▶ _TASK TO COMPLETE_
Take from the records below each line that holds "cell".

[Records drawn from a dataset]
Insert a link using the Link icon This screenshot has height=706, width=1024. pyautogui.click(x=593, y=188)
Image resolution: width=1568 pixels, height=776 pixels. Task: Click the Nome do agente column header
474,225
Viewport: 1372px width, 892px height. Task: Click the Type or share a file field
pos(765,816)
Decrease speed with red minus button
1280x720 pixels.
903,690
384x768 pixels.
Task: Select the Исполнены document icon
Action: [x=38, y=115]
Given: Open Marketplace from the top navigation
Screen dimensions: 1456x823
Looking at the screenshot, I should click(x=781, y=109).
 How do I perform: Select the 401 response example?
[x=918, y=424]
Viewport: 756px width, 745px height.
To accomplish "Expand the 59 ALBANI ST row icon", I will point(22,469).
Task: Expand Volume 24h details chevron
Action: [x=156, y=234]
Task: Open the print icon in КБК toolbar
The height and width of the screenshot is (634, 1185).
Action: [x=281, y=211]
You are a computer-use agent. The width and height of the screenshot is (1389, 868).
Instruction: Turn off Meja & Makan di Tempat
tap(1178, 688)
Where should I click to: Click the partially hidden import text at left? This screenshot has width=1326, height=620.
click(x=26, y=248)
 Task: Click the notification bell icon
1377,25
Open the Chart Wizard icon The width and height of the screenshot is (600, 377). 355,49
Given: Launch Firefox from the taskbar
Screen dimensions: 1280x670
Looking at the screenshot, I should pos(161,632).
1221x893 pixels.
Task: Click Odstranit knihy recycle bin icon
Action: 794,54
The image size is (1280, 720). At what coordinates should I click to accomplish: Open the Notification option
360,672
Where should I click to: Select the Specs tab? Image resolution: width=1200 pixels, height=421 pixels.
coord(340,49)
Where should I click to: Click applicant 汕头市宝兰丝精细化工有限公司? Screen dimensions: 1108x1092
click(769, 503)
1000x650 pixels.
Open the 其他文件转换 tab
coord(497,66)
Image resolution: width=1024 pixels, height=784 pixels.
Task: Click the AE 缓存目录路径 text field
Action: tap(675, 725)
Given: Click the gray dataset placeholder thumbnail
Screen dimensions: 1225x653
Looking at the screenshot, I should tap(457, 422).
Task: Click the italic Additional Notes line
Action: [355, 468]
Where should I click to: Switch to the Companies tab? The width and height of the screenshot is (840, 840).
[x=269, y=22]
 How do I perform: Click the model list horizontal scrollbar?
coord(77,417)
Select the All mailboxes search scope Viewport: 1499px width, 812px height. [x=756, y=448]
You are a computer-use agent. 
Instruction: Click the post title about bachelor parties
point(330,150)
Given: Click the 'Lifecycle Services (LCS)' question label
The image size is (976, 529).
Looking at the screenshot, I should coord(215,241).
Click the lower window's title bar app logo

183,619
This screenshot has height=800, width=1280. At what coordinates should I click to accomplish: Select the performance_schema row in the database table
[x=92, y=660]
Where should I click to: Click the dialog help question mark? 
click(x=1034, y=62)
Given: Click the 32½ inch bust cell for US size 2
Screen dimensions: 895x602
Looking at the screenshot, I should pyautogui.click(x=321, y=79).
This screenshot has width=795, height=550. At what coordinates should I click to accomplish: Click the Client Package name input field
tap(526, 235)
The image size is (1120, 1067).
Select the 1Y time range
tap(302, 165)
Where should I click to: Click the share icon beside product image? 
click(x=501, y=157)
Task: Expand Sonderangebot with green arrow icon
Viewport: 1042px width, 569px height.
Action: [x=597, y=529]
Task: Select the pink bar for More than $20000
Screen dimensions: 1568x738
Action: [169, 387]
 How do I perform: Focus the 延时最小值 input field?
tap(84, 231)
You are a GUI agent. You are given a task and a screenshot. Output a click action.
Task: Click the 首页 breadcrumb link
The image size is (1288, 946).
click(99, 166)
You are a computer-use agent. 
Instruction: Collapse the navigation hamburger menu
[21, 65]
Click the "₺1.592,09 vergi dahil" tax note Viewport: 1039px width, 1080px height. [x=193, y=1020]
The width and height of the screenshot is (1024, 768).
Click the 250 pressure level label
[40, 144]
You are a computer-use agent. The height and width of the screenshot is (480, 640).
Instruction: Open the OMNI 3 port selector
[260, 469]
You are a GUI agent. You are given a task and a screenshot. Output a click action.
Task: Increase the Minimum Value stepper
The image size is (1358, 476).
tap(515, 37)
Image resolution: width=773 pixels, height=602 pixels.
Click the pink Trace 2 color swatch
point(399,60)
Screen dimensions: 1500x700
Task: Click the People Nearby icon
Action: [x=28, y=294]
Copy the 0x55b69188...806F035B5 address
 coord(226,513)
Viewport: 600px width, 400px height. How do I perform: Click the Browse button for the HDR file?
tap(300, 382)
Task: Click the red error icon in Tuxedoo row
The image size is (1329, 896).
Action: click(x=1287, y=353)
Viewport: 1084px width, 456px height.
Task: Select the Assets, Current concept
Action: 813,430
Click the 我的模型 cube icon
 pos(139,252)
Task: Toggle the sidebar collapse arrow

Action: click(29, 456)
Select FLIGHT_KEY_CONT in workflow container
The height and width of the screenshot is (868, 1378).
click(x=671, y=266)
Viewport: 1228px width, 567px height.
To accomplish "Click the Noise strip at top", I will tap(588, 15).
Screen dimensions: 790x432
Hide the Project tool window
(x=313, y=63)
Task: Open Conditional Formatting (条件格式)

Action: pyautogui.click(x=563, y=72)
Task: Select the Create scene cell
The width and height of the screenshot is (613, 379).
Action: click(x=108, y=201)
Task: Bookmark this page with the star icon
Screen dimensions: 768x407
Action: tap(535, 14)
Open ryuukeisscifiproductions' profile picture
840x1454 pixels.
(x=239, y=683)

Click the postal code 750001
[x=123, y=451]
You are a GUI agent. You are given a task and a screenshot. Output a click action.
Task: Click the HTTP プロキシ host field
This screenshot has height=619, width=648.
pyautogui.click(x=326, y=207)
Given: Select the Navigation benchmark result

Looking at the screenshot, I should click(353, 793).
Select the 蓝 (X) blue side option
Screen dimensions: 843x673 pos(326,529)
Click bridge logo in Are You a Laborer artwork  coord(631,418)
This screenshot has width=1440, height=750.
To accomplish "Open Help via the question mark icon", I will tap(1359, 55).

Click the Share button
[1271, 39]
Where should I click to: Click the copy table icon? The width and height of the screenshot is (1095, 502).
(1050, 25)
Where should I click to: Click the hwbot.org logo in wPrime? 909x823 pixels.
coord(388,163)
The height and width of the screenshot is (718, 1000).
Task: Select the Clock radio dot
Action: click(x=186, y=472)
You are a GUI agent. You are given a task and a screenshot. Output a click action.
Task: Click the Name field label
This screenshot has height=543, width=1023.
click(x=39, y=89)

▶ _RESPONSE BOX_
Given: Click the 32½ inch bust cell for US size 2
Task: Select the Create scene cell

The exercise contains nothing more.